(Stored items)
==*==

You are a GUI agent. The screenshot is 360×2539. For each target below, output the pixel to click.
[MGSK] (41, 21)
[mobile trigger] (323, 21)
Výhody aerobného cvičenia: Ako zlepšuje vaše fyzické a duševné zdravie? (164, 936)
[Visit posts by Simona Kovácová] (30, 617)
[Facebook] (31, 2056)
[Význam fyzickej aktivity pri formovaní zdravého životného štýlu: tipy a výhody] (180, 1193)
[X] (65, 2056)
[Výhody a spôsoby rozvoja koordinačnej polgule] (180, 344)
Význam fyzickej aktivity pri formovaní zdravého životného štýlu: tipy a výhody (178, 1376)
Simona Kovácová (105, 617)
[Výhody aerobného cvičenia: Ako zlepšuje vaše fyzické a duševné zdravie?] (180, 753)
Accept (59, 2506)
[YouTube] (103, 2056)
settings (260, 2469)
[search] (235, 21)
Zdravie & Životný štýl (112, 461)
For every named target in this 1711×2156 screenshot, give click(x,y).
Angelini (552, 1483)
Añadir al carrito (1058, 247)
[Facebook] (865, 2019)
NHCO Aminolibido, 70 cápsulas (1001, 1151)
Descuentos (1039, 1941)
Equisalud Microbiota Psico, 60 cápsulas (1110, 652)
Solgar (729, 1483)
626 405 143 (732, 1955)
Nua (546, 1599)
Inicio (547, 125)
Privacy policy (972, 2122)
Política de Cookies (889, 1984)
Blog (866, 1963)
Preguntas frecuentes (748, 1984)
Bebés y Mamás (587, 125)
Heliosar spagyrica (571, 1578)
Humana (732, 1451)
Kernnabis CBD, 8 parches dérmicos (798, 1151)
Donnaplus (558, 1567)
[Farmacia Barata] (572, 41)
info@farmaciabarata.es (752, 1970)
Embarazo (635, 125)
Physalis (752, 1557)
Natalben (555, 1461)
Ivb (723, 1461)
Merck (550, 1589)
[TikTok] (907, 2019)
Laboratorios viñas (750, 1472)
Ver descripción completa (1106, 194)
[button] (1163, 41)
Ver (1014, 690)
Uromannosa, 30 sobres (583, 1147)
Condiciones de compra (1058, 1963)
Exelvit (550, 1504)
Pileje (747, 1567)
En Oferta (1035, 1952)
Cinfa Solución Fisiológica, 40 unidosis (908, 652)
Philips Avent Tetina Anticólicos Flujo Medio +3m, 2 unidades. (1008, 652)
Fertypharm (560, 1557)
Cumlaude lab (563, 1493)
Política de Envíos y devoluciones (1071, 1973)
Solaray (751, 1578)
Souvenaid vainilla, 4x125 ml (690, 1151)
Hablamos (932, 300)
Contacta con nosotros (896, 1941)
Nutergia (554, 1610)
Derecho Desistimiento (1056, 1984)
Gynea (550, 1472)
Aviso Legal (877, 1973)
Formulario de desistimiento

==*==

**Description of the task**
Print out all of the records above, word for word.

**Written solution**
You are a GUI agent. The screenshot is 360×2539. For each target below, output the pixel to click.
[MGSK] (41, 21)
[mobile trigger] (323, 21)
Výhody aerobného cvičenia: Ako zlepšuje vaše fyzické a duševné zdravie? (164, 936)
[Visit posts by Simona Kovácová] (30, 617)
[Facebook] (31, 2056)
[Význam fyzickej aktivity pri formovaní zdravého životného štýlu: tipy a výhody] (180, 1193)
[X] (65, 2056)
[Výhody a spôsoby rozvoja koordinačnej polgule] (180, 344)
Význam fyzickej aktivity pri formovaní zdravého životného štýlu: tipy a výhody (178, 1376)
Simona Kovácová (105, 617)
[Výhody aerobného cvičenia: Ako zlepšuje vaše fyzické a duševné zdravie?] (180, 753)
Accept (59, 2506)
[YouTube] (103, 2056)
settings (260, 2469)
[search] (235, 21)
Zdravie & Životný štýl (112, 461)
For every named target in this 1711×2156 screenshot, give click(x,y).
Angelini (552, 1483)
Añadir al carrito (1058, 247)
[Facebook] (865, 2019)
NHCO Aminolibido, 70 cápsulas (1001, 1151)
Descuentos (1039, 1941)
Equisalud Microbiota Psico, 60 cápsulas (1110, 652)
Solgar (729, 1483)
626 405 143 (732, 1955)
Nua (546, 1599)
Inicio (547, 125)
Privacy policy (972, 2122)
Política de Cookies (889, 1984)
Blog (866, 1963)
Preguntas frecuentes (748, 1984)
Bebés y Mamás (587, 125)
Heliosar spagyrica (571, 1578)
Humana (732, 1451)
Kernnabis CBD, 8 parches dérmicos (798, 1151)
Donnaplus (558, 1567)
[Farmacia Barata] (572, 41)
info@farmaciabarata.es (752, 1970)
Embarazo (635, 125)
Physalis (752, 1557)
Natalben (555, 1461)
Ivb (723, 1461)
Merck (550, 1589)
[TikTok] (907, 2019)
Laboratorios viñas (750, 1472)
Ver descripción completa (1106, 194)
[button] (1163, 41)
Ver (1014, 690)
Uromannosa, 30 sobres (583, 1147)
Condiciones de compra (1058, 1963)
Exelvit (550, 1504)
Pileje (747, 1567)
En Oferta (1035, 1952)
Cinfa Solución Fisiológica, 40 unidosis (908, 652)
Philips Avent Tetina Anticólicos Flujo Medio +3m, 2 unidades. (1008, 652)
Fertypharm (560, 1557)
Cumlaude lab (563, 1493)
Política de Envíos y devoluciones (1071, 1973)
Solaray (751, 1578)
Souvenaid vainilla, 4x125 ml (690, 1151)
Hablamos (932, 300)
Contacta con nosotros (896, 1941)
Nutergia (554, 1610)
Derecho Desistimiento (1056, 1984)
Gynea (550, 1472)
Aviso Legal (877, 1973)
Formulario de desistimiento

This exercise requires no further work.